CUPP faults Tinubu for attacking NLC, urges action against hardship

Chief Peter Ameh

The Coalition for United Political Parties (CUPP) has faulted President Bola Ahmed Tinubu over his scathing remarks against the nationwide strike action embarked on by the Nigeria Labour Congress (NLC) last week.

CUPP’s National Secretary, Chief Ameh Peter, in a statement, called for the immediate fulfilment of the agreements government entered into with the NLC to alleviate the suffering Nigerian workers are passing through.

CUPP noted that rather than the use intimidation to silence NLC and by extension Nigerians from demanding for good governance, it behooves on Tinubu to bear in mind that no democracy flourishes and becomes entrenched without all the rights as contained in the 1999 Constitution as amended, and Universal Declaration on Human Rights, including the right to free speech, assembly and peaceful protests.

CUPP was reaction to the remarks attributed to Tinubu at the commissioning of the Red Line Railway Project in Lagos on February 29, 2024 wherein he lashed out at the NLC and its leadership for daring to call on Nigerian workers to embark on strike action against the hardship in the country.

Piqued by the development, the coalition noted: “The democratic space must never be constricted, which was essentially what the utterances of the president portrayed. Rather, it should be expanded to accommodate all different and differing opinions, including the right to dissent.

“Nigerians have never had it so bad, and the circumstances that led to the Arab spring were not this bad. Feeding which is almost given has suddenly become an abstract concept to many Nigerian homes, and Tinubu expects the labour movement which represents the majority of the downtrodden and underprivileged in our country to keep quiet and look the other way while those at the helm of affairs are living larger than life as if all was well.
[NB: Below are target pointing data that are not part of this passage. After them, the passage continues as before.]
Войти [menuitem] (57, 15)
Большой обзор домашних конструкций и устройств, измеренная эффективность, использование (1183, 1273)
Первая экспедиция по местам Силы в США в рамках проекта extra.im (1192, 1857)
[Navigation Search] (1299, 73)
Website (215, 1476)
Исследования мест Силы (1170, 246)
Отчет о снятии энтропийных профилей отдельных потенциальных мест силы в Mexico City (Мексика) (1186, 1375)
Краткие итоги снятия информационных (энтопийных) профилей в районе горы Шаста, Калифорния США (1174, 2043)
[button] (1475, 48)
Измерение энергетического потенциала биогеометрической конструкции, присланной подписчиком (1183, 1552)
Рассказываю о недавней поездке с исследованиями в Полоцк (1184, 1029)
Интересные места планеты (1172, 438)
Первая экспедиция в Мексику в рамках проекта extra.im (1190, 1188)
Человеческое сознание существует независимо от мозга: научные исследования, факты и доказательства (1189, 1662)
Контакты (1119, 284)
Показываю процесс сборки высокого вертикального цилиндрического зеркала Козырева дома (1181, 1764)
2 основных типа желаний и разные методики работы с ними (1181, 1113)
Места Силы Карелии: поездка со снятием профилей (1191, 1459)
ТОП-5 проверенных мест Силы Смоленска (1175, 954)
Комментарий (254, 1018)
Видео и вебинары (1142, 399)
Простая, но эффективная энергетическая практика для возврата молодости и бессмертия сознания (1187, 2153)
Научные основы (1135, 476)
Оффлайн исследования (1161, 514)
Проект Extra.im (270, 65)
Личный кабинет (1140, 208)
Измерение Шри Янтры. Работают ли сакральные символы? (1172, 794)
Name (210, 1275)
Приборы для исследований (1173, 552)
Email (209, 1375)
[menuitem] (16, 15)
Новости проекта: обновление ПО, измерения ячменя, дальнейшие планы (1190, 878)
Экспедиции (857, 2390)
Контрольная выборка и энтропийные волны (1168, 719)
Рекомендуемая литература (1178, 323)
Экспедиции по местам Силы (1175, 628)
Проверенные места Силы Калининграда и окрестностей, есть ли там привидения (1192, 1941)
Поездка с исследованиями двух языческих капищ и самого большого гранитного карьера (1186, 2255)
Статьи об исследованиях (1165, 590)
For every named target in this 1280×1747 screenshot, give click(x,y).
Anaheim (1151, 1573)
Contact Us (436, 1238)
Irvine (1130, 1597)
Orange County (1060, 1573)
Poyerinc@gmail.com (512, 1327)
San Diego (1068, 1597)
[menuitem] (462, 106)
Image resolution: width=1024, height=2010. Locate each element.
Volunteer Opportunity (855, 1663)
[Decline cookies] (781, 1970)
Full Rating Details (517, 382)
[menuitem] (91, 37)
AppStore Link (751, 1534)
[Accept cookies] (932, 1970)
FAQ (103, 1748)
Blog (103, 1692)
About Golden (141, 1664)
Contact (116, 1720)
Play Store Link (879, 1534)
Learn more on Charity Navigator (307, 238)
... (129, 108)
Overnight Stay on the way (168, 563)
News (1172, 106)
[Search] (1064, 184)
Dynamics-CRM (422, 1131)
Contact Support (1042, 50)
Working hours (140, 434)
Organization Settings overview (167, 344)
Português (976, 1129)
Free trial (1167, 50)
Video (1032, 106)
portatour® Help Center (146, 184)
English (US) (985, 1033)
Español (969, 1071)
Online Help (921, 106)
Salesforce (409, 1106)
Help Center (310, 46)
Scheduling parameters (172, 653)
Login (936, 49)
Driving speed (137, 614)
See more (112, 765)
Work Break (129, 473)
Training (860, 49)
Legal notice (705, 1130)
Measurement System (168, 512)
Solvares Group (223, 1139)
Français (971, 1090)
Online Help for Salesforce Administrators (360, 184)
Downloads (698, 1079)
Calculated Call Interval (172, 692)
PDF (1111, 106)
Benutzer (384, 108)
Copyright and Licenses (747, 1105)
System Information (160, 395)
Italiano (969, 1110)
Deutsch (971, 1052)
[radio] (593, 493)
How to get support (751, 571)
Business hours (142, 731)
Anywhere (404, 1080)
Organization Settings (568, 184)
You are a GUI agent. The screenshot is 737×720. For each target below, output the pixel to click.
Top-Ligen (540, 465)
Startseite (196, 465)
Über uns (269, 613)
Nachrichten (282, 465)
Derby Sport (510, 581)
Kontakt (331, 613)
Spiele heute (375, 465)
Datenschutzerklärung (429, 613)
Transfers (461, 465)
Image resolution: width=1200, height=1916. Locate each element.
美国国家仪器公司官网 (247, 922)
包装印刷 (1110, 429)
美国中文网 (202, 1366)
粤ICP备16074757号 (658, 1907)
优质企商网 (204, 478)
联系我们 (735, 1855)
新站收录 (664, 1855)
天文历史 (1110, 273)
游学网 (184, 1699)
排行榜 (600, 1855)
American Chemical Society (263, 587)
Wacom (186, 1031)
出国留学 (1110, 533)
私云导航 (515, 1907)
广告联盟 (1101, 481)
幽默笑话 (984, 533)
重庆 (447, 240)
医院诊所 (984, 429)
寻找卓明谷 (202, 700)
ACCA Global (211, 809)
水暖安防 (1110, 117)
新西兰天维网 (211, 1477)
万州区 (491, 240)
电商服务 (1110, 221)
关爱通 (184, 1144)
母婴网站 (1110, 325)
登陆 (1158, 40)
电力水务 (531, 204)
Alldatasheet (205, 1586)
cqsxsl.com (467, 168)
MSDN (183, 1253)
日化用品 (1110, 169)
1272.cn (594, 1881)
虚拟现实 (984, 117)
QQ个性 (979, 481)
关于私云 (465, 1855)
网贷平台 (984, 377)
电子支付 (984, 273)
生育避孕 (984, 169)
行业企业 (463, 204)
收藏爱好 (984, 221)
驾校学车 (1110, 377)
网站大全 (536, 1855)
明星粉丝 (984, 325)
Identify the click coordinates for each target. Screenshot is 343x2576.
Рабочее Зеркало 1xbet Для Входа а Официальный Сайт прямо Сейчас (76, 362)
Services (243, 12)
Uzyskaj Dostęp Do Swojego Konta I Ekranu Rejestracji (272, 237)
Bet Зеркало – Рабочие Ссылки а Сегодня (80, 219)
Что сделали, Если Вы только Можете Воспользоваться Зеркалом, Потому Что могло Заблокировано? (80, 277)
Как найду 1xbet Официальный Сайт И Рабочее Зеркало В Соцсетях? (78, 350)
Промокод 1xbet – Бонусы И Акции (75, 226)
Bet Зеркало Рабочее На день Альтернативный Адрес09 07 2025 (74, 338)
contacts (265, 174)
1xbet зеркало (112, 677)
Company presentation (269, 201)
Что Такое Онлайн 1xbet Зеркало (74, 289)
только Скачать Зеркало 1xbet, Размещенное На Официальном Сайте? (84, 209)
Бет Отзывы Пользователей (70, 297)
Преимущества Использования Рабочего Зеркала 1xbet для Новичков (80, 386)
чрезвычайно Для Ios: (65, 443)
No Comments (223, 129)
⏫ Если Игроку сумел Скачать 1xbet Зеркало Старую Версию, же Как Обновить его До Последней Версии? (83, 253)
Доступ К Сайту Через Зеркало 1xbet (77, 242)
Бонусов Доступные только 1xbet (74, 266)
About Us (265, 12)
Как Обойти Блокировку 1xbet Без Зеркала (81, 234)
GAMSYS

“We in CUPP now firmly believe in the adage that says, “He who kills by the sword will never allow a man with a sword to ever come close to him, even by a country mile.

“We remember how unrelenting Tinubu as both ACN and APC leader was condemning the then PDP led government with his unceasing criticisms of their policies, which were more humane and in nowhere asphyxiating as the immediate past and present APC administrations.

“Nigerians are beginning to reminisce what was shouted from rooftops and condemned by the then former Governor Tinubu and APC as clueless to be the golden years of Nigerian democracy and economy.

“Opposition parties and Nigerian Labour Congress were allowed to flourish without let or hindrance, the economy was booming, and Nigeria was then rated as the biggest and fastest growing economy in Africa.”